- **Task**
In the text about the Yerevan Lake, who led the archaeological excavations carried out in 1966-1975?

There are fish (varicorhinus, bream, carp) and crustaceans in the lake. Birds like the European herring gull, white stork, black tern, great grebe live in the lake.

The Yerevan Lake is located on the territory of the former village of Nor Koghb, the population of which was resettled to another district in Yerevan. If the water level is lowered the remains of the old bridge of Nor Koghb connecting the two banks of the Hrazdan river that can still be seen in the bottom of the reservoir. Traces of the ancient Umeshin Canal, the famous Urartian canal built in the 7th century BC by the Urartian king Rusa II (685-645 BC) that irrigated the gardens of Echmiadzin and Zvartnots, also remain under the lake.

The Lake is next to the Ancient Settlement Shengavit, in Hradzan canyon, which itself has been inhabited since time immemorial. In 1966-1975 archaeological excavations led by Harutyun Martirosyan revealed obsidian tools from the Paleolithic era, dating back 100,000 - 400,000 years, found in a cave on the right bank of the lake, which at that time belonged to the hunter-gatherers who lived there. In the Paleolithic era an entire economy was run in this area and human and animal bones were also excavated. Some of these discoveries are kept now in the Yerevan History Museum. However, only one-third of the caves have been explored. Due to the rising water level, further exploration was impossible, leaving the cave's secrets largely unexplored. Since they are now under the lake or are located on the neighbouring grounds of the US Embassy in Yerevan (the site of the Embassy occupies an area of 90,469 square meters (22 acres)), they are not available for further exploration by Armenian archaeologists and speleologists.

[Records from a dataset]
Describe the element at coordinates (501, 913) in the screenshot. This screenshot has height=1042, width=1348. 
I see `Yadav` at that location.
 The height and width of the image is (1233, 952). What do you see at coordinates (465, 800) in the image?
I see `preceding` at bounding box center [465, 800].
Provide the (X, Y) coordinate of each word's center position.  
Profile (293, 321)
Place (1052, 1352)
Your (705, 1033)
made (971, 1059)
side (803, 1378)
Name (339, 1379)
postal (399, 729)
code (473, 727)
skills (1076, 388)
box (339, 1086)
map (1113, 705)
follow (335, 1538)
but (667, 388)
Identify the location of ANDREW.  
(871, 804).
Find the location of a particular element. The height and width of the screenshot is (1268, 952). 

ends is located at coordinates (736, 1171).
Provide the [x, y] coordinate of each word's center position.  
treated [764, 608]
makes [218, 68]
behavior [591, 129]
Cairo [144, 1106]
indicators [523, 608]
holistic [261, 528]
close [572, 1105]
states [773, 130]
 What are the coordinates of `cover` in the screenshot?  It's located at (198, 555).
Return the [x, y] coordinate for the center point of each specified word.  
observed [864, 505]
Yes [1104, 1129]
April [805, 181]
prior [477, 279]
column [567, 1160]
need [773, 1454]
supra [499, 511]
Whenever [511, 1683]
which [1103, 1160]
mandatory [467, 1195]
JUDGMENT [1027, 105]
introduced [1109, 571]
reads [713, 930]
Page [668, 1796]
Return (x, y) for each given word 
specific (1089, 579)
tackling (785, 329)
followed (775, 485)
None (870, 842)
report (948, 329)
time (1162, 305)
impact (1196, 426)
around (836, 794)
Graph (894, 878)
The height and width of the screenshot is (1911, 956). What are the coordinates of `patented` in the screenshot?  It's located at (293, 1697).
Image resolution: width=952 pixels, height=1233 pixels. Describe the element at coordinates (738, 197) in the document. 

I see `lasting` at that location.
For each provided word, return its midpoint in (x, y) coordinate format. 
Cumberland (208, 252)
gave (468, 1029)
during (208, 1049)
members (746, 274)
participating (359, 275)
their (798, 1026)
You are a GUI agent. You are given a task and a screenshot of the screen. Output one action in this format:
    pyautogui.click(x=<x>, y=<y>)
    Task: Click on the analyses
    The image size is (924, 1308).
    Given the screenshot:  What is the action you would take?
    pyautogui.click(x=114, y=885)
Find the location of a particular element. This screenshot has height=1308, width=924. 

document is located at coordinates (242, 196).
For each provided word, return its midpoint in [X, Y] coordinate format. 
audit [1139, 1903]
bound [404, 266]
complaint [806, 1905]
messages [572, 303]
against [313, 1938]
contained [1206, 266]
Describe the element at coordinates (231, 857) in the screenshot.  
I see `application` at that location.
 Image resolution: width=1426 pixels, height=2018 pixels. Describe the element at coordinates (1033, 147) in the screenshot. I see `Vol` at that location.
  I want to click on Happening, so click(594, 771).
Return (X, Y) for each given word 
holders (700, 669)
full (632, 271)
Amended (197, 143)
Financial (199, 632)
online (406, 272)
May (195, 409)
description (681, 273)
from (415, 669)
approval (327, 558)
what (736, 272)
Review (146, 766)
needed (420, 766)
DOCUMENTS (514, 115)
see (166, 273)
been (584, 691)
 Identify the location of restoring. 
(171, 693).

- **Response**
Harutyun Martirosyan